If your website is compliant with all of the following requirements, it will be much easier to successfully archive it intact.
This guidance is designed for website developers. If you do not manage your website’s technical set-up, you will need to pass this information onto your web developer. You can provide them with a link to this page and a copy of our archive compliance developer checklist.
Preparing for an archive crawl
Read through the full guidance here to identify any areas that are likely to cause issues, and try to fix them in advance where you can. If you want to run a very basic check to see how compatible with archiving your website is, you can use the Archive Ready tool.
Your site must allow access to MirrorWeb’s crawlers, which will ignore robots.txt. Blocking or slowing down our crawlers with anti-robot technology will mean that the website cannot be successfully archived. Our crawlers can be identified through a specific user-agent string or by using a static IP Address which our team can provide for you.
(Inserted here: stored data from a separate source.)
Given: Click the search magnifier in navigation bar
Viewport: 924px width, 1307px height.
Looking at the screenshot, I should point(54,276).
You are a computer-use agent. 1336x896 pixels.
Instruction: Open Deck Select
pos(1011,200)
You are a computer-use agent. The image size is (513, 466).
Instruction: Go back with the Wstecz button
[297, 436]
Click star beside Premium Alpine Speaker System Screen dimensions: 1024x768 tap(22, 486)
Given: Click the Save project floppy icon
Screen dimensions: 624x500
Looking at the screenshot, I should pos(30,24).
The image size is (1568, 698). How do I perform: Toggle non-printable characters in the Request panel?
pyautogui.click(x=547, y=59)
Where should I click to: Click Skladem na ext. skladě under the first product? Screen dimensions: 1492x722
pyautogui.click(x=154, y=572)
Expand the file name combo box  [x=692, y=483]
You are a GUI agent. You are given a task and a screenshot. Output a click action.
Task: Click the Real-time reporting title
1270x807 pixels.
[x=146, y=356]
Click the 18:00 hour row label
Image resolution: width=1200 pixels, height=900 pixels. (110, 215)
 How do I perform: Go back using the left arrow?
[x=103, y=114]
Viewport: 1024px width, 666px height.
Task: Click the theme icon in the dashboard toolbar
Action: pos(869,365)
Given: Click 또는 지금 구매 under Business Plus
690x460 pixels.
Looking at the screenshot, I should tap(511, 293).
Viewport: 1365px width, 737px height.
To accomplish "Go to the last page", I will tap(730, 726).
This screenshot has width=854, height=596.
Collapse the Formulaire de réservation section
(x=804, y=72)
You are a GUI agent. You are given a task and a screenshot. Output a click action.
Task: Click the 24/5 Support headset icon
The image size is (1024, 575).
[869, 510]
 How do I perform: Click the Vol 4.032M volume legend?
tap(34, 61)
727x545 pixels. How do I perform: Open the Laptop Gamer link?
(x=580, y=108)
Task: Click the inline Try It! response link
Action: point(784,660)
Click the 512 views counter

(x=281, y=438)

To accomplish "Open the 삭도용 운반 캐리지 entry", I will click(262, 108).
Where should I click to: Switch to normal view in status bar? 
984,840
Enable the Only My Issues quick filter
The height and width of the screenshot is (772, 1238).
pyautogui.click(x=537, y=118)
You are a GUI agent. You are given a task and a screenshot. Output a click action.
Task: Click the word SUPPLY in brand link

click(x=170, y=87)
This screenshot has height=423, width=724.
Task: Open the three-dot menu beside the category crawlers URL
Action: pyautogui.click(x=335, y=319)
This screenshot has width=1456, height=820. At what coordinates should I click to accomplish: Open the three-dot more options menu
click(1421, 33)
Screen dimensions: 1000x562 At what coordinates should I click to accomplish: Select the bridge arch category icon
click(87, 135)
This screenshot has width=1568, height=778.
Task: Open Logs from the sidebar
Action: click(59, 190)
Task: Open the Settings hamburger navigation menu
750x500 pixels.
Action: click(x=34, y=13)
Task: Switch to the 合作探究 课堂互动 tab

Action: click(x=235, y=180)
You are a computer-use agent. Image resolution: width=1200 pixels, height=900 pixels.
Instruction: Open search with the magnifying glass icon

If there is any content on your site that cannot be captured through web crawling (see limitations), please make sure you tell your own information management team so they can assess whether it should be preserved through other methods as part of the public record.
HTML versions and HTTP protocols
Video, infographic, audio and multimedia content
Document and file sharing services
Site structure and sitemaps
Links and URLS
Dynamically-generated content and scripts
Interactive graphs, maps and charts
Menus, search and forms
Database and lookup functions
POST requests and Ajax
W3C compliance
Copyright statements and licencing
Website backups (as files)
Domain management for closing websites
Intranet and secured content areas
HTML versions and HTTP protocols
We can archive and replay all versions of HTML to date. Present everything on your website using either the HTTP or HTTPS protocol.
Video, infographic, audio and multimedia content
- Streaming video or audio cannot be captured and should also be made accessible via progressive download, over HTTP or HTTPS, using absolute URLs, where the source URL is not obscured.
- Link to audio-visual (AV) material with absolute URLs instead of relative URLs.
For example: https://www.mydomain.gov.uk/video/video1.mp4 rather than …video/video1.mp4 or video/video1.mp4
- Provide transcripts for all audio and video content.
- Provide alternative methods of accessing information held in infographics, videos and animations.
- We cannot usually capture content which is protected by a cross domain file – this is most often multimedia content which is embedded in web pages but hosted on another domain. If this is the case for any of your content, please ensure that it is made available to the crawler in an alternative way.
Documents and file sharing
- We cannot capture file content hosted on web-based collaborative platforms and file sharing services such as Sharepoint, Google Docs and Box. You should make these files available in ways which are accessible to the crawler – for example as downloadable files hosted on the root domain. If you have files hosted on collaborative platforms, please make sure you tell us about them as soon as possible so that we can advise you.
Site structure and sitemaps
- Include a human-readable HTML sitemap in your website. It makes content more accessible, especially when users are accessing the archived version, as it provides an alternative to interactive functionality.
- Have an XML sitemap. This really speeds up our ability to capture and quality assure our website archives.
- Where possible, keep all content under one root URL. Any content hosted under root URLs other than the target domain, sub-domain or microsite is unlikely to be captured. Typical examples of this include documents hosted in the cloud (such as amazonaws.com), newsletters hosted by services such as Mailchimp and when any services that link through external domains are used. If this is not possible, you will need to provide a list of links as an XML sitemap or supplementary URL list before the crawl is launched.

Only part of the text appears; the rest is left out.